What is the proper way to modify environment variables like PATH in OS X?
I\'ve looked on Google a little bit and found three different files to edit:
While the answers here aren't "wrong", I'll add another: never make environment variable changes in OS X that affect "all processes", or even, outside the shell, for all processes run interactively by a given user.
In my experience, global changes to environment variables like PATH for all processes are even more likely to break things on OS X than on Windows. Reason being, lots of OS X applications and other software (including, perhaps especially, components of the OS itself) rely on UNIX command-line tools under the hood, and assume the behavior of the versions of these tools provided with the system, and don't necessarily use absolute paths when doing so (similar comments apply to dynamically-loaded libraries and DYLD_* environment variables). Consider, for instance, that the highest-rated answers to various Stack Overflow questions about replacing OS X-supplied versions of interpreters like Python and Ruby generally say "don't do this."
OS X is really no different than other UNIX-like operating systems (e.g., Linux, FreeBSD, and Solaris) in this respect; the most likely reason Apple doesn't provide an easy way to do this is because it breaks things.
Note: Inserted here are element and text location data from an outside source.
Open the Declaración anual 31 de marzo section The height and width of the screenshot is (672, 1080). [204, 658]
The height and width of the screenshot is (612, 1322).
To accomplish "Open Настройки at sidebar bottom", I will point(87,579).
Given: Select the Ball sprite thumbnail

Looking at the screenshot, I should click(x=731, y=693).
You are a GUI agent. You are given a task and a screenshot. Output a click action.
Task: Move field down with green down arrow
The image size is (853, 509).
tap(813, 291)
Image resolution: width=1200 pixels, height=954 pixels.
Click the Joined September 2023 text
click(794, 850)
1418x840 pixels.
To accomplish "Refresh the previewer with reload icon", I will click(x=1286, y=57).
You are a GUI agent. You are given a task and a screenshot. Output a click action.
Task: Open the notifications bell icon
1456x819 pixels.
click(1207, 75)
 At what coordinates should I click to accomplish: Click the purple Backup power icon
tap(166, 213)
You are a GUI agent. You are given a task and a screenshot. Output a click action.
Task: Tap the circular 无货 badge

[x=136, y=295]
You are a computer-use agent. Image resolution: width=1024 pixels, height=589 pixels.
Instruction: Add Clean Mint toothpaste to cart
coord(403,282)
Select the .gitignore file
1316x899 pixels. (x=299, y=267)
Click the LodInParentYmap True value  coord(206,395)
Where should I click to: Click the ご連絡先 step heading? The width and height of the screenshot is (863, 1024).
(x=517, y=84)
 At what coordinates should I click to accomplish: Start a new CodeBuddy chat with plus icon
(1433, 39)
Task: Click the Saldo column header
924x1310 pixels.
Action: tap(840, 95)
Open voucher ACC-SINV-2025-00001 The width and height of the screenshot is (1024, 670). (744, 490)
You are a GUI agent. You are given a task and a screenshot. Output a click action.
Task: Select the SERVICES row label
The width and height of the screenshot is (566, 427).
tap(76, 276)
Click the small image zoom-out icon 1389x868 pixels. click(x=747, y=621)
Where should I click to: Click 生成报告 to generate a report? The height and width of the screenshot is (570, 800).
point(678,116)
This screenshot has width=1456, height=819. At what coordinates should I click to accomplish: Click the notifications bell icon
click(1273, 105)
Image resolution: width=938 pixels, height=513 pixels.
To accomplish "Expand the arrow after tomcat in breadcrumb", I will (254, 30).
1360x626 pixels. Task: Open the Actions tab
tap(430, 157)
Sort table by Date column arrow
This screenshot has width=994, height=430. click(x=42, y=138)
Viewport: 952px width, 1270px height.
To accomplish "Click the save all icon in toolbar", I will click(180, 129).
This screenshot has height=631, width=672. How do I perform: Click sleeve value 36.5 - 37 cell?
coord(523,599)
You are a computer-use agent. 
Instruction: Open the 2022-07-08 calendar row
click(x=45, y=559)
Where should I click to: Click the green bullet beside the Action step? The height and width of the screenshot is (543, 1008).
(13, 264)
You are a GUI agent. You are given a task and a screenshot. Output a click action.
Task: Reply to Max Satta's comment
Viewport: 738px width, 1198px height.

To the extent Windows isn't as prone to these problems, it's due to two things: (1) Windows software doesn't tend to rely on command-line tools to the extent that UNIX software does, and (2) Microsoft has had such an extensive history of both "DLL hell" and security problems caused by changes that affect all processes that they've changed the behavior of dynamic loading in newer Windows versions to limit the impact of "global" configuration options like PATH.
"Lame" or not, you'll have a far more stable system if you restrict such changes to smaller scopes.